> **The records**

*-*-*

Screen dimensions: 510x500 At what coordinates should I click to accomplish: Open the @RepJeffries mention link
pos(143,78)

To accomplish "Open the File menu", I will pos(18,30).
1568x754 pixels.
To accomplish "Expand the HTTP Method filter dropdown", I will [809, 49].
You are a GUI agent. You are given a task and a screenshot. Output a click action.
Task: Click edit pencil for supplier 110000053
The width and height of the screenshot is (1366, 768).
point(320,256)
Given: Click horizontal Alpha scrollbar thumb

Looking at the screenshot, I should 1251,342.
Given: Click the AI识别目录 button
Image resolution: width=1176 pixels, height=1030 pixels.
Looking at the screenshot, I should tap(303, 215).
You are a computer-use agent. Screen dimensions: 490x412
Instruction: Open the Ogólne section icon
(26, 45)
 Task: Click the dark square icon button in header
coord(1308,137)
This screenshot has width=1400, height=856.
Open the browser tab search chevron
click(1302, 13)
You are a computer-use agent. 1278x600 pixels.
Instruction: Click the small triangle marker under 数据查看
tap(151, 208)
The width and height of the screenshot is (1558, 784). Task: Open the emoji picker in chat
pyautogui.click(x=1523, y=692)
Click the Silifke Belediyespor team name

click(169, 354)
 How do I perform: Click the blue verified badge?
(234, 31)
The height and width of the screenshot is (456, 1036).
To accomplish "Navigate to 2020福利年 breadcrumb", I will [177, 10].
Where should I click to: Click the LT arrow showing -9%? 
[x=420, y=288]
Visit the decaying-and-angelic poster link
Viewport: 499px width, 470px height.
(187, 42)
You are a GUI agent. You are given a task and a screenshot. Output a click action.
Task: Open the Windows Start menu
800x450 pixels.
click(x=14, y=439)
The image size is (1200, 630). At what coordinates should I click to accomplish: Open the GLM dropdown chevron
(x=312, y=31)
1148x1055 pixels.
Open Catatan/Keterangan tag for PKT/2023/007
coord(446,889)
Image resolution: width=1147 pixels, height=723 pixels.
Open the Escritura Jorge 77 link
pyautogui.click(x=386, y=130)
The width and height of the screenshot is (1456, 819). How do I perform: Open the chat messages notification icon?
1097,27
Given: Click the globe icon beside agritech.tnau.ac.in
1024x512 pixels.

*-*-*

> **Given problem**
Give every line of the records above as a JSON list of strings, one string per line, with blank lines omitted.

> **Written solution**
[
  "Screen dimensions: 510x500 At what coordinates should I click to accomplish: Open the @RepJeffries mention link",
  "pos(143,78)",
  "To accomplish \"Open the File menu\", I will pos(18,30).",
  "1568x754 pixels.",
  "To accomplish \"Expand the HTTP Method filter dropdown\", I will [809, 49].",
  "You are a GUI agent. You are given a task and a screenshot. Output a click action.",
  "Task: Click edit pencil for supplier 110000053",
  "The width and height of the screenshot is (1366, 768).",
  "point(320,256)",
  "Given: Click horizontal Alpha scrollbar thumb",
  "Looking at the screenshot, I should 1251,342.",
  "Given: Click the AI识别目录 button",
  "Image resolution: width=1176 pixels, height=1030 pixels.",
  "Looking at the screenshot, I should tap(303, 215).",
  "You are a computer-use agent. Screen dimensions: 490x412",
  "Instruction: Open the Ogólne section icon",
  "(26, 45)",
  " Task: Click the dark square icon button in header",
  "coord(1308,137)",
  "This screenshot has width=1400, height=856.",
  "Open the browser tab search chevron",
  "click(1302, 13)",
  "You are a computer-use agent. 1278x600 pixels.",
  "Instruction: Click the small triangle marker under 数据查看",
  "tap(151, 208)",
  "The width and height of the screenshot is (1558, 784). Task: Open the emoji picker in chat",
  "pyautogui.click(x=1523, y=692)",
  "Click the Silifke Belediyespor team name",
  "click(169, 354)",
  " How do I perform: Click the blue verified badge?",
  "(234, 31)",
  "The height and width of the screenshot is (456, 1036).",
  "To accomplish \"Navigate to 2020福利年 breadcrumb\", I will [177, 10].",
  "Where should I click to: Click the LT arrow showing -9%? ",
  "[x=420, y=288]",
  "Visit the decaying-and-angelic poster link",
  "Viewport: 499px width, 470px height.",
  "(187, 42)",
  "You are a GUI agent. You are given a task and a screenshot. Output a click action.",
  "Task: Open the Windows Start menu",
  "800x450 pixels.",
  "click(x=14, y=439)",
  "The image size is (1200, 630). At what coordinates should I click to accomplish: Open the GLM dropdown chevron",
  "(x=312, y=31)",
  "1148x1055 pixels.",
  "Open Catatan/Keterangan tag for PKT/2023/007",
  "coord(446,889)",
  "Image resolution: width=1147 pixels, height=723 pixels.",
  "Open the Escritura Jorge 77 link",
  "pyautogui.click(x=386, y=130)",
  "The width and height of the screenshot is (1456, 819). How do I perform: Open the chat messages notification icon?",
  "1097,27",
  "Given: Click the globe icon beside agritech.tnau.ac.in",
  "1024x512 pixels."
]